> **Problem to solve**: The lines to extract run from the first line of the entries through the line that contains "ГӀалгӀай (51, 1259)"; reproduce exactly those lines and no others.

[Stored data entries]
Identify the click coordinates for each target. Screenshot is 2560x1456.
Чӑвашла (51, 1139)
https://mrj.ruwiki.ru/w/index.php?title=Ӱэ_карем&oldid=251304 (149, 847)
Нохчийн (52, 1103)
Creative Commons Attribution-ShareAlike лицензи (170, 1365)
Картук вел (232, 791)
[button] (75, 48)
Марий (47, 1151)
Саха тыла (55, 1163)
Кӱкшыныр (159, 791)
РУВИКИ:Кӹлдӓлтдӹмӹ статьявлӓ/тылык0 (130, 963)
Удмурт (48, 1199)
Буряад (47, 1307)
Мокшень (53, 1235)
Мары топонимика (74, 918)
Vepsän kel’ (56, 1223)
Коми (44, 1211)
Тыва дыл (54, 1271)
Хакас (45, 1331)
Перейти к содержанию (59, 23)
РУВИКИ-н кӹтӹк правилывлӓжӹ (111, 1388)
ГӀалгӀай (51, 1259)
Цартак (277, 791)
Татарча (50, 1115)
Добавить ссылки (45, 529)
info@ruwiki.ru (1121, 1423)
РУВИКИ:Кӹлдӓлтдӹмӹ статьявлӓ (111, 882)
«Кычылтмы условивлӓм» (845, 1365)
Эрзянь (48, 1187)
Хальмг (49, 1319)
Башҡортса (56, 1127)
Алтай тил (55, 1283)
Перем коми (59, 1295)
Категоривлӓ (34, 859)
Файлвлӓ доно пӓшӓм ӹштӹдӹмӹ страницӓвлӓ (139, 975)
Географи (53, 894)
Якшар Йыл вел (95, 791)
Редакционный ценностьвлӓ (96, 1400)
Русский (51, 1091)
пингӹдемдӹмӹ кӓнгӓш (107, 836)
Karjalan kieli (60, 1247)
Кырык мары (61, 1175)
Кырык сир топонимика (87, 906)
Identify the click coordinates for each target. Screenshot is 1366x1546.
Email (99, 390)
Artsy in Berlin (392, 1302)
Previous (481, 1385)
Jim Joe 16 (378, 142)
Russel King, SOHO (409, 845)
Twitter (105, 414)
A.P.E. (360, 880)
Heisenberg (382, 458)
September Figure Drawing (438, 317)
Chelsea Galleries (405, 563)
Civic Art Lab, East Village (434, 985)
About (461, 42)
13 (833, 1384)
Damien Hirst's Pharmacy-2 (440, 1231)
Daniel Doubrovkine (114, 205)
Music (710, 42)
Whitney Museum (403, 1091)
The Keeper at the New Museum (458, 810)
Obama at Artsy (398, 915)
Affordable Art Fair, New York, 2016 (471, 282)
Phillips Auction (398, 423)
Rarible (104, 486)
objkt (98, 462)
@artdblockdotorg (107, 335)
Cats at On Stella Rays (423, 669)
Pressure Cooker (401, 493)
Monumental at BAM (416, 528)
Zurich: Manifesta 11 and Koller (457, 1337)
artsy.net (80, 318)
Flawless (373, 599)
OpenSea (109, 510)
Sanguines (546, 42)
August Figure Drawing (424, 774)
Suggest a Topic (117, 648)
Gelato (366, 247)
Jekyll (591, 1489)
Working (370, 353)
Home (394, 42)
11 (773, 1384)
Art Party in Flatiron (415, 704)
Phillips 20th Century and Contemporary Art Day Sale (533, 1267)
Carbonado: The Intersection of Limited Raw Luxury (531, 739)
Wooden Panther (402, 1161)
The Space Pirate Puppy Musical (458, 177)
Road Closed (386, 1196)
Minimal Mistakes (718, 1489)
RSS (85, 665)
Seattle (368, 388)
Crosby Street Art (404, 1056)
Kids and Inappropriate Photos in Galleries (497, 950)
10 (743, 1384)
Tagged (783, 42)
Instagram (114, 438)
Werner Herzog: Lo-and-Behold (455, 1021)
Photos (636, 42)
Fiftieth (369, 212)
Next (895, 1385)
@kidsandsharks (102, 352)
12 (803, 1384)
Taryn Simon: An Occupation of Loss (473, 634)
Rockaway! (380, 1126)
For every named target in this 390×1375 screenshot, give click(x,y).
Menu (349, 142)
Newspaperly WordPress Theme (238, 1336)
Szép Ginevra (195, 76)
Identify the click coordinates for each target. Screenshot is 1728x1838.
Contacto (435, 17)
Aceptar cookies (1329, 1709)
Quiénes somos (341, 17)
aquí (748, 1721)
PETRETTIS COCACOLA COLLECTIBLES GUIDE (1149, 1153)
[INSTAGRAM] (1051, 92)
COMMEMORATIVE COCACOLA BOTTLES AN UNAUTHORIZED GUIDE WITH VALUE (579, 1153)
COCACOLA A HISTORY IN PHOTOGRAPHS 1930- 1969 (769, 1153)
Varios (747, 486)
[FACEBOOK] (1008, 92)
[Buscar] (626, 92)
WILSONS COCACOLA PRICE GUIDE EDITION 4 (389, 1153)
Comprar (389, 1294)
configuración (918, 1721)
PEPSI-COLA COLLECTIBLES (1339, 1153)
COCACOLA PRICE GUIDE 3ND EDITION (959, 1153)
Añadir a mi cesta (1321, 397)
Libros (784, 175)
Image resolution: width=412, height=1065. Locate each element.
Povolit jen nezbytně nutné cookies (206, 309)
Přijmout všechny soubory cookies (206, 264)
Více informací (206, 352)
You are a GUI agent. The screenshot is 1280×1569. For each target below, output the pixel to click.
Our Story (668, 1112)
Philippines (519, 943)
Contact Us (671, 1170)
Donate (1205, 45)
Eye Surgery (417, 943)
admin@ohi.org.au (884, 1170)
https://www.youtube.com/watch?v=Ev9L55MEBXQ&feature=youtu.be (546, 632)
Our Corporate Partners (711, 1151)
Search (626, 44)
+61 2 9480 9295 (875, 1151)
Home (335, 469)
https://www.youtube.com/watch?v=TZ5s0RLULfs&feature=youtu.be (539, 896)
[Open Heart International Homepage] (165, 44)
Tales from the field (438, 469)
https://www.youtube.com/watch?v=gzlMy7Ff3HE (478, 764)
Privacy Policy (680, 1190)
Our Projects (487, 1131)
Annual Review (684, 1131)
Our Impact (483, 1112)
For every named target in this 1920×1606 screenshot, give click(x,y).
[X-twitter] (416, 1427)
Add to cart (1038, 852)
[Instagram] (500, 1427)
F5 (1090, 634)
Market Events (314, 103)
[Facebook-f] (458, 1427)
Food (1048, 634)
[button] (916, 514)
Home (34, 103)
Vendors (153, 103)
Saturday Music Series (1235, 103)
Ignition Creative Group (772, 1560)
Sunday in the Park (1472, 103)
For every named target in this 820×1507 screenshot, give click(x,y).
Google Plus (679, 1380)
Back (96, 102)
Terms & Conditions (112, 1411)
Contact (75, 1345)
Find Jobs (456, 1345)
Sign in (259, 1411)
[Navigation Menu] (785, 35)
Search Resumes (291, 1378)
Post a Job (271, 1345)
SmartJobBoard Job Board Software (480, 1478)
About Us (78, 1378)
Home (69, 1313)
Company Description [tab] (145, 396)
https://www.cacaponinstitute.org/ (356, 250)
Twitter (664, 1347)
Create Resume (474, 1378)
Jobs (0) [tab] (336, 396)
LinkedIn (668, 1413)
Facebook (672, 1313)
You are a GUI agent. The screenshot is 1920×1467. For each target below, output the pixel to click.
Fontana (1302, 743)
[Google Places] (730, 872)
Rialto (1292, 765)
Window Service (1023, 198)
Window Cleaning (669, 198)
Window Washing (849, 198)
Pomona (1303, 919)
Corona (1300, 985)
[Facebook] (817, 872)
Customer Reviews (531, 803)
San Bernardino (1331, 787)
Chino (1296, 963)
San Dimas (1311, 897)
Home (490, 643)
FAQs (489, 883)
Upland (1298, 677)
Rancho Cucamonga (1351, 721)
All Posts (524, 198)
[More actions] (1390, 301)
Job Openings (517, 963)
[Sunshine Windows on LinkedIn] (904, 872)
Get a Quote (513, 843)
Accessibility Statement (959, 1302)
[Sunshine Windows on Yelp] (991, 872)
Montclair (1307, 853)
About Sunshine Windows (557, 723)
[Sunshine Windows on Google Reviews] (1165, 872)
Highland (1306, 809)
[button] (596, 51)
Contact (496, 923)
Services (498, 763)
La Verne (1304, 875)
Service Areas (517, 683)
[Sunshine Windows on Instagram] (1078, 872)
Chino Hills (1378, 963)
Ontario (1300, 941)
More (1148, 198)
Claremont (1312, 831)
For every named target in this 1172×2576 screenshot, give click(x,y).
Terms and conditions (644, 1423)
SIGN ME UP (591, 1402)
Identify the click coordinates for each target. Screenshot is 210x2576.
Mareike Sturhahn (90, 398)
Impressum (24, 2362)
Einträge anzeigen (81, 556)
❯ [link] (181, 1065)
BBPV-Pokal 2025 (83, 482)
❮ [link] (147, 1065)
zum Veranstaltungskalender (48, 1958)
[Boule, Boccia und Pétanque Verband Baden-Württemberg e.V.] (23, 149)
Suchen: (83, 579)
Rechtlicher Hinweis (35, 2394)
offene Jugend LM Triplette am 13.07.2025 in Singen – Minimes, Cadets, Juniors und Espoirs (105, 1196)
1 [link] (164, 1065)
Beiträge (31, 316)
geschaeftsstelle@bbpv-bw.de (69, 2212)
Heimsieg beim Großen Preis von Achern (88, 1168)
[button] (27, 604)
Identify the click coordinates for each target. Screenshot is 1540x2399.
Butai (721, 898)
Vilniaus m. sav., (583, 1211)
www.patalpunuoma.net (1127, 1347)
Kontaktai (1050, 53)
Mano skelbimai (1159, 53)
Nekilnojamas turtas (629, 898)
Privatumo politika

> **Answer below**:
Identify the click coordinates for each target. Screenshot is 2560x1456.
Чӑвашла (51, 1139)
https://mrj.ruwiki.ru/w/index.php?title=Ӱэ_карем&oldid=251304 (149, 847)
Нохчийн (52, 1103)
Creative Commons Attribution-ShareAlike лицензи (170, 1365)
Картук вел (232, 791)
[button] (75, 48)
Марий (47, 1151)
Саха тыла (55, 1163)
Кӱкшыныр (159, 791)
РУВИКИ:Кӹлдӓлтдӹмӹ статьявлӓ/тылык0 (130, 963)
Удмурт (48, 1199)
Буряад (47, 1307)
Мокшень (53, 1235)
Мары топонимика (74, 918)
Vepsän kel’ (56, 1223)
Коми (44, 1211)
Тыва дыл (54, 1271)
Хакас (45, 1331)
Перейти к содержанию (59, 23)
РУВИКИ-н кӹтӹк правилывлӓжӹ (111, 1388)
ГӀалгӀай (51, 1259)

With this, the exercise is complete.